Identify all lines of the data containing the string "text" and copy them.

####################

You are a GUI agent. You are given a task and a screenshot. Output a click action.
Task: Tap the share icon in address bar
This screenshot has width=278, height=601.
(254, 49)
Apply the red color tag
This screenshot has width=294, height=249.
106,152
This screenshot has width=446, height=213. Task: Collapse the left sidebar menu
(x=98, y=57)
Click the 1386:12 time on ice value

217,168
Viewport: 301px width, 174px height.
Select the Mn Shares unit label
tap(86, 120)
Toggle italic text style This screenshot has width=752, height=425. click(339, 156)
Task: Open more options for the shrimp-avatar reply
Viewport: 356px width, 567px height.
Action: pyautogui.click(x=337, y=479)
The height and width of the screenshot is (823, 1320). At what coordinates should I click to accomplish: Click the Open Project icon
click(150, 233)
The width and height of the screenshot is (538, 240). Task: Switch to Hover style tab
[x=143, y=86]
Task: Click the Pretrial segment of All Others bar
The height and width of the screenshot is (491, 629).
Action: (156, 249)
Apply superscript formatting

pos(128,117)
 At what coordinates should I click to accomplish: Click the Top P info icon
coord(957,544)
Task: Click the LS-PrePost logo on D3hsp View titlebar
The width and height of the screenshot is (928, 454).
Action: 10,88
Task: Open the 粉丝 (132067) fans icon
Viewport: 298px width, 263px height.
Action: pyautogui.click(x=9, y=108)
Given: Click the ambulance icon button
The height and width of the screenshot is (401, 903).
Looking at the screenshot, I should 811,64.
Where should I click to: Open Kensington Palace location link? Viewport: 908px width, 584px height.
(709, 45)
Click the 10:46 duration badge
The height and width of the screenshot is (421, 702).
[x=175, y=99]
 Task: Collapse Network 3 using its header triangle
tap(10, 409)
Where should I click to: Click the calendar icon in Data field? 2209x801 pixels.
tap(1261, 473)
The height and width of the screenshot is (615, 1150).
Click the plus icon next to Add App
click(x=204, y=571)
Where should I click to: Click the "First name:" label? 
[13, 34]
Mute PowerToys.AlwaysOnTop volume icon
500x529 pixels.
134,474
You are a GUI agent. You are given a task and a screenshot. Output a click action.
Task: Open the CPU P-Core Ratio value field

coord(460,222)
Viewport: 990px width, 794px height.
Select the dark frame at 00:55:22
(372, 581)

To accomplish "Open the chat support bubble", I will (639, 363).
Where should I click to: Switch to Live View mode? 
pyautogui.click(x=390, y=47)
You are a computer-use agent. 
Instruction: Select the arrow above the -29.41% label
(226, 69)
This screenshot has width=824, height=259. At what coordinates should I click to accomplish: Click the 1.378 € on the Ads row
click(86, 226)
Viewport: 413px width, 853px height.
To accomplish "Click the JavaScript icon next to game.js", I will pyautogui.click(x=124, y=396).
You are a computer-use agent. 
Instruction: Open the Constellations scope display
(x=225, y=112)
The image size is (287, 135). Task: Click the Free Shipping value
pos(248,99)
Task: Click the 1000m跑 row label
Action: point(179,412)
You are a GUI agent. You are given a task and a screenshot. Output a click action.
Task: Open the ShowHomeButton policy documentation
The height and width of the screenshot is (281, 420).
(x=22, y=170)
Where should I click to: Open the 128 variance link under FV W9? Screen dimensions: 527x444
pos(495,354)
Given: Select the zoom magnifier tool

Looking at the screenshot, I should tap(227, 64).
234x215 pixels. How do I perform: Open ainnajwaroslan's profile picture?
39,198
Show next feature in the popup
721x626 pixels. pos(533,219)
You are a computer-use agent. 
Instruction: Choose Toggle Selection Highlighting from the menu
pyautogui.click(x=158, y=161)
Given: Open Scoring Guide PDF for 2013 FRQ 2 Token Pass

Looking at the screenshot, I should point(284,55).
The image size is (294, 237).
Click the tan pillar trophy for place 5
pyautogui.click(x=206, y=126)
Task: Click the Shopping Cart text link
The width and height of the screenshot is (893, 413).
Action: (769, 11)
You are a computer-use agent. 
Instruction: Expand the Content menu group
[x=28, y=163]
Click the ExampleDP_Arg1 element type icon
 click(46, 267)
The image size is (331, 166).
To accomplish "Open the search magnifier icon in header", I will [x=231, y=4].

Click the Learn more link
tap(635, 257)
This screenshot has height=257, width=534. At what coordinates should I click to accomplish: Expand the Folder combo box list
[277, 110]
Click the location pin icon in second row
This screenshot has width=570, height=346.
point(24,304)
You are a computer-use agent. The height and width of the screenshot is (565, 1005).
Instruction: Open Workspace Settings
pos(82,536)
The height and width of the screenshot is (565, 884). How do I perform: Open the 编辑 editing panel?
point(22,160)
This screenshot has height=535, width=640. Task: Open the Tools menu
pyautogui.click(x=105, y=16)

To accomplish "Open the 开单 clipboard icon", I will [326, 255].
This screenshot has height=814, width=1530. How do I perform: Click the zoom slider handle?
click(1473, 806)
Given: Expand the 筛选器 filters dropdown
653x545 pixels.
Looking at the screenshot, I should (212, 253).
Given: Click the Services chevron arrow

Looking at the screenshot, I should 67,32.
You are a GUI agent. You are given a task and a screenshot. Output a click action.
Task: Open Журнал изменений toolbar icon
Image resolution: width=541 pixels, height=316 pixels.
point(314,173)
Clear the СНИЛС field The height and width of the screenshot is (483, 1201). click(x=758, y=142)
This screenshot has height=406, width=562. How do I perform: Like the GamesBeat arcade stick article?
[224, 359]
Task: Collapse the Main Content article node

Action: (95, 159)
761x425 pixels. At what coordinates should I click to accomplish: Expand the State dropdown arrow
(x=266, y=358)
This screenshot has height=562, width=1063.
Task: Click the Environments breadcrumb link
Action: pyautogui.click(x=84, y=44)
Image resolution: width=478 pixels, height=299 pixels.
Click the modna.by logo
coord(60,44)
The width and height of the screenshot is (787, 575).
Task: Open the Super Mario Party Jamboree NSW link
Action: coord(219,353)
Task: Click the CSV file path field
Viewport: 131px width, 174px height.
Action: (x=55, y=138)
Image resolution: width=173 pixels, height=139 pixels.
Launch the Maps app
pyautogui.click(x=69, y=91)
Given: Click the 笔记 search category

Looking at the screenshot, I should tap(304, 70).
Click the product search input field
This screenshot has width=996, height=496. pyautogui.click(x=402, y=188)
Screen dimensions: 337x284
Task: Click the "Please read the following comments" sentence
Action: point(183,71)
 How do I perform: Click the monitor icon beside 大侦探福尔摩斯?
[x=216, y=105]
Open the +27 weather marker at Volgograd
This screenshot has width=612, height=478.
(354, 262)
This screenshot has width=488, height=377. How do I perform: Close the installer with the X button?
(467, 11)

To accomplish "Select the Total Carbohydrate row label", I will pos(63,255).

####################

→ **COMPLETED EXERCISE**:
Toggle italic text style This screenshot has width=752, height=425. click(339, 156)
Task: Click the Shopping Cart text link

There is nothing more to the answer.